保険に加入する時って、保険商品そのものの合理性ばかり話されます。
その一番の例が、最近はやりの三角形の保険です。
「現役時代に必要となるお金って年々減っていきますよね?四角形の保険は、年々減っていく部分に対応してないので無駄な保険料を払ってることになります。一度シミュレーションしてみませんか?」
こんな具合のセールストークを受けるわけです。言ってることはもっともなので、妙に納得してしまうのですが、説明される側としては保障が年々減っていくのは何となく不安に感じてしまう。
「本当に減って大丈夫なのか??」
実はあながちこの不安は間違ってなくて、今はデフレなのでさほど気にはなりませんが、インフレに転じた途端、三角形の保障は四角形の保障と比較すると大きく目減りしてしまうわけです。
物価上昇によりお金の価値が減ってる中で、年々保障金額も減っていくので、ダブルパンチを食らうわけです。
私もそうですが、この数十年ずっとデフレでした。
生まれた時から物価は下落するもの。
ハンバーガーは一時80円台になるし、牛丼も280円の時があった。
100円ショップにそこそこの品質のものがあったりします。
今でこそ当たり前になったので目新しくありませんが、私が子どもの時って今ほどは100円ショップはなかったので、その価格破壊っぷりには驚きました。
ハンバーガーとか牛丼は今では少し値上がりしてますが、概ね価格は緩やかに下落ないしは停滞しているような印象があります。
しかし、もっと長いスパンで見ると圧倒的にインフレの期間の方が長いのです。
デフレの期間なんてこの数十年にでてきた、いわば新参者です。
経済成長すれば基本的に物の値段なんて上がっていくもんです。私たちは潜在意識の中にインフレが基本という考えがあるのです。
考えてみれば当たり前です。がんがん企業が成長していってるのに、作る商品はそれに反比例してがんがん値段が下がる。こんなんじゃどこで利ザヤとるのって話です。
その意識があるので、年々下がる保障にほんまに大丈夫かいな?と思ってしまうわけです。
誰が儲かるのか?
インフレになって保障が目減りした分はだれか補填してくれるのでしょうか?
当然そんなことはだれもしてくれません。
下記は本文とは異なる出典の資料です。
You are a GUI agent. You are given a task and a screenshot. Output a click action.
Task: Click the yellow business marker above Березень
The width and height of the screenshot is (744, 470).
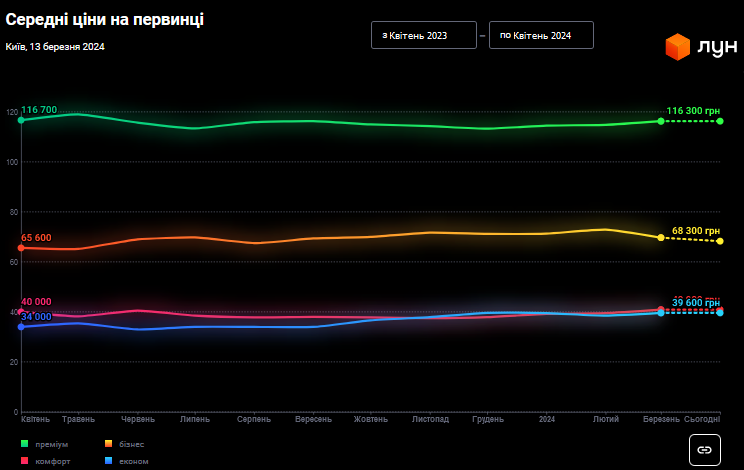click(661, 237)
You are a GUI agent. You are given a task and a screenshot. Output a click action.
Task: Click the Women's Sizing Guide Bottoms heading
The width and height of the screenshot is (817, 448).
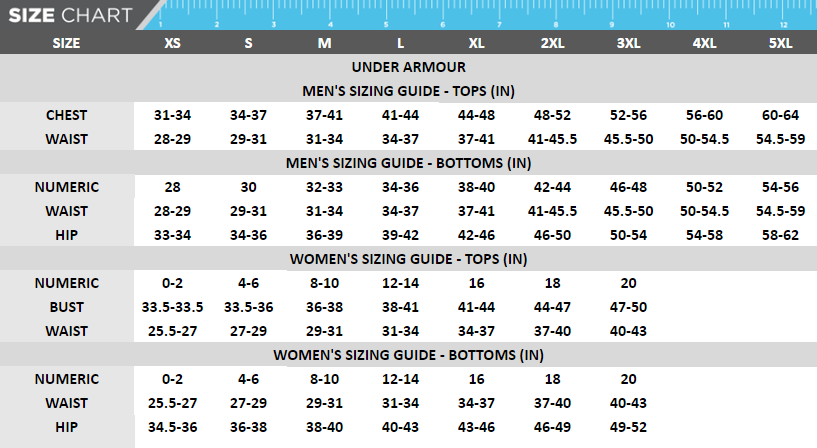(x=408, y=355)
世の中は厳しいのです。
じゃ結局誰が儲かるのかというと、当然保険会社です。
やり方としては、国が世界的な低金利環境下で永久劣後債をばんばん発行し、インフレに誘導し、永久劣後債の価値をさげて借金をチャラにしようとするのと似たようなもんです。
唯一違うのは、保険会社はインフレに誘導するトリガーを持っていないだけです。
トリガーをもってないだけで、発行された劣後債を引き受けることで加速させることはできますけどね。
話が若干それたので元に戻しますと、保険会社は基本的に金利性資産で運用するため、金利が上昇(=インフレが進行)すれば利ザヤを大きく確保できます。
最近はあまり聞かなくなりましたが、一時期よく言われていた保険会社の逆ザヤというのは、運用利回り以上に保険の予定利率の方が高いために損を垂れ流している状態のことです。
単純に考えるとインフレが進行すれば、逆ザヤの反対、順ザヤ方向(運用利回り>保険の予定利率)に進んでいくので、保険会社は大きく儲けることができます。
要は入ってくるお金を適当に債券に投資するだけでいいわけです。保険会社はぼろ儲けです。
でも金利が上昇すれば資産価値そのものが目減りするから財務諸表が悪くなるのでは?と思うかも知れませんが、それは資産サイドだけの話です。
負債サイドをあわせて考えるとその動きというのは相殺されます。いわゆるALM運用というやつです。簡便的なイメージは下の絵のとおりです。
急激な金利上昇はあまり好ましくないでしょうが、緩やかな金利上昇というのは保険会社的には非常にありがたい状況のはずです。